The species involved, for one.
These are common dolphins (Delphinus delphis), which typically live a long way off shore, says Mark Simmonds of the Whale and Dolphin Conservation Society, a global charity.

However the video does not reveal what caused the stranding – fishing boats or sonar are two possibilities.

Had experts rescued the dolphins, says Simmonds, they may have examined the individuals for damage, such as net marks, that may have provided clues.
But he says the dolphins in the video appear to be healthy.

Out of their depth

The topography of the coastline may have disoriented the dolphins, says Michael Moore of the Wood's Hole Oceanographic Institution in Massachusetts.
It would not be surprising if offshore dolphins like these had trouble navigating the sandbars and silty seabeds found in shallow waters.

Nor is it surprising that such a large number of dolphins would head for land together.
Dolphins are social creatures, so it would take only one member of the pod to go astray – say, if it was diseased – and the others would follow.
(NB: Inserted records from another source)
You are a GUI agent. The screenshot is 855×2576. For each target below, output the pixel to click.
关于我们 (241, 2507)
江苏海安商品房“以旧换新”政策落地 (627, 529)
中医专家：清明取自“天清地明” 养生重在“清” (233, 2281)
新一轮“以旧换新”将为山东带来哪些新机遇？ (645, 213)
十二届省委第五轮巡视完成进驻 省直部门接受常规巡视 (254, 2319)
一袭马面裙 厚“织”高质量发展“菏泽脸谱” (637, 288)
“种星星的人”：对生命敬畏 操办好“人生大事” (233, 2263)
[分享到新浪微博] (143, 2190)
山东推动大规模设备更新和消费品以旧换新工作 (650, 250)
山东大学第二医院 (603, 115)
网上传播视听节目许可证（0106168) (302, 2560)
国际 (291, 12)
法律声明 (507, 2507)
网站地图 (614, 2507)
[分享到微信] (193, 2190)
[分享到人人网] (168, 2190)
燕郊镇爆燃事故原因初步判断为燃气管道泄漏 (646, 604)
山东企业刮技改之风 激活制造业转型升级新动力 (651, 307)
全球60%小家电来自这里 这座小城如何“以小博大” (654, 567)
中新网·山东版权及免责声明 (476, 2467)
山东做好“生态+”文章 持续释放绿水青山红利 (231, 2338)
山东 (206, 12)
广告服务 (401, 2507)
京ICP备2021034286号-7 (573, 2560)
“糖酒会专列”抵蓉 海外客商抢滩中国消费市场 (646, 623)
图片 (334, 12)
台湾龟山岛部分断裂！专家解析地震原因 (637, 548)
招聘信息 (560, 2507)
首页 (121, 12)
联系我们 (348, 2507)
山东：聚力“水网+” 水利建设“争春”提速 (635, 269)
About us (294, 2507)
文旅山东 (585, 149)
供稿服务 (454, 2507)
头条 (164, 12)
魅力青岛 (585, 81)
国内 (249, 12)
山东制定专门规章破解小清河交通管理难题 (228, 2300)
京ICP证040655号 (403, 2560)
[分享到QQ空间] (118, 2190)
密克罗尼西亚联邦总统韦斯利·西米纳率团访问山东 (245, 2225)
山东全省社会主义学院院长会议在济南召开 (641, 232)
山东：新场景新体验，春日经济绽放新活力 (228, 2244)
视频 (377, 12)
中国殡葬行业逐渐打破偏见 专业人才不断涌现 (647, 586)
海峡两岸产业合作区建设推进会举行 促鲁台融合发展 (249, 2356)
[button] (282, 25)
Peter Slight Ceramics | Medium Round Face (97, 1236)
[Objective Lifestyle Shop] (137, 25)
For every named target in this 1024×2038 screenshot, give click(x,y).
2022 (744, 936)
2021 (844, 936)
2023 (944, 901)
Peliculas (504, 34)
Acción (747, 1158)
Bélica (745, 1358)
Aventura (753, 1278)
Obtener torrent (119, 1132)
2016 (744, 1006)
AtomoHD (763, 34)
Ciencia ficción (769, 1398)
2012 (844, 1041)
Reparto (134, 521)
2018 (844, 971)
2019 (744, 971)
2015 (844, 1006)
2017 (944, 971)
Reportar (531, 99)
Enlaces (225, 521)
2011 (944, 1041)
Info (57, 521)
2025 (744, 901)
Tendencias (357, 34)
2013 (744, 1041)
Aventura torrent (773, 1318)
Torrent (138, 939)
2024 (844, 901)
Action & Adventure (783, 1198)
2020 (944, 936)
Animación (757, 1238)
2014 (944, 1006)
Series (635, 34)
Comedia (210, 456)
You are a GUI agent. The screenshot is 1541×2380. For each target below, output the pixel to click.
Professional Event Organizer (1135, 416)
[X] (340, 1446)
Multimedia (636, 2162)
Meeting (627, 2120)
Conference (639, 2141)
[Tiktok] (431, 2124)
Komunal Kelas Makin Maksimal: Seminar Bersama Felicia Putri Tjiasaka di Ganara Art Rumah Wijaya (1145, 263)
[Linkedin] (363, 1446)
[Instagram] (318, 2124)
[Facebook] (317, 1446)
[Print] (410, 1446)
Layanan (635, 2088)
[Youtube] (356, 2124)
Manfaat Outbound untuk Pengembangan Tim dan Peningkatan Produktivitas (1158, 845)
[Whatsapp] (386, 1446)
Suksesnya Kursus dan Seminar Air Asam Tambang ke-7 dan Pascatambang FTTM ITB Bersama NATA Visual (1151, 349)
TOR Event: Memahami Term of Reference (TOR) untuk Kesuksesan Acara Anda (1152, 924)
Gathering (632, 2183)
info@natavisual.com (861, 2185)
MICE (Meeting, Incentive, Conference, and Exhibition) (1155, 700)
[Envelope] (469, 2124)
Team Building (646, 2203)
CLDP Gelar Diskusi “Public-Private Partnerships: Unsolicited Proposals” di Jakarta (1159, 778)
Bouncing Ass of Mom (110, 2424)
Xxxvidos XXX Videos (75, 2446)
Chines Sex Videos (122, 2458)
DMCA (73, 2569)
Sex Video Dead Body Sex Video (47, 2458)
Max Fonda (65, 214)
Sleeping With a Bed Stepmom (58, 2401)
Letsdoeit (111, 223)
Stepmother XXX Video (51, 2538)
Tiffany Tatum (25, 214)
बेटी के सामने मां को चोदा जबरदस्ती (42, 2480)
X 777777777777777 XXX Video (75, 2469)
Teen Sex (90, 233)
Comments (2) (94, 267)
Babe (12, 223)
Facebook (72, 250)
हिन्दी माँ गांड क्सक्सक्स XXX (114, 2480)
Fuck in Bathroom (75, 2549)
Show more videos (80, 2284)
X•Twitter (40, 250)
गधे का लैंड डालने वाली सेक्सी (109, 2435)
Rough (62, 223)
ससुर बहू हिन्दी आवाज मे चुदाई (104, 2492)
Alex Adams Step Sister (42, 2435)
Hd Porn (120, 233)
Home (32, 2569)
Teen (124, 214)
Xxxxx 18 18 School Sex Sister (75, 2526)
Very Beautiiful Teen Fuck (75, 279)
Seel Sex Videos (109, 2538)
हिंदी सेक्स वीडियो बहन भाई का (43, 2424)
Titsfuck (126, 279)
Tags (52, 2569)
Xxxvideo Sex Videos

This social behaviour is what makes mass strandings of cetaceans so common.
In the last month, for example, an unusually high number of dolphinsreportedly 179 – has been stranded in Cape Cod, Massachusetts.

Call in the experts

Understanding what's going on in such cases is especially hard because scientists must rely largely on postmortem evidence.
Moore and others are trying to develop early warning systems to get to the dolphins while they're still alive.

Sensors deployed in regions where strandings are common, for example, could detect the sounds of the cetaceans nearing shore and send a text message warning officials of an imminent stranding.

The Brazilian video has widely been greeted as a good news story.
But Simmonds is uneasy about this.
"There's a clock ticking, so it's important to respond quickly, but it's also important to move them in the right ways," he says.
Typically it's best not to touch the animals and to call in experts instead, he says.
"Pulling their flippers can dislocate their bones, or even pull a flipper right off."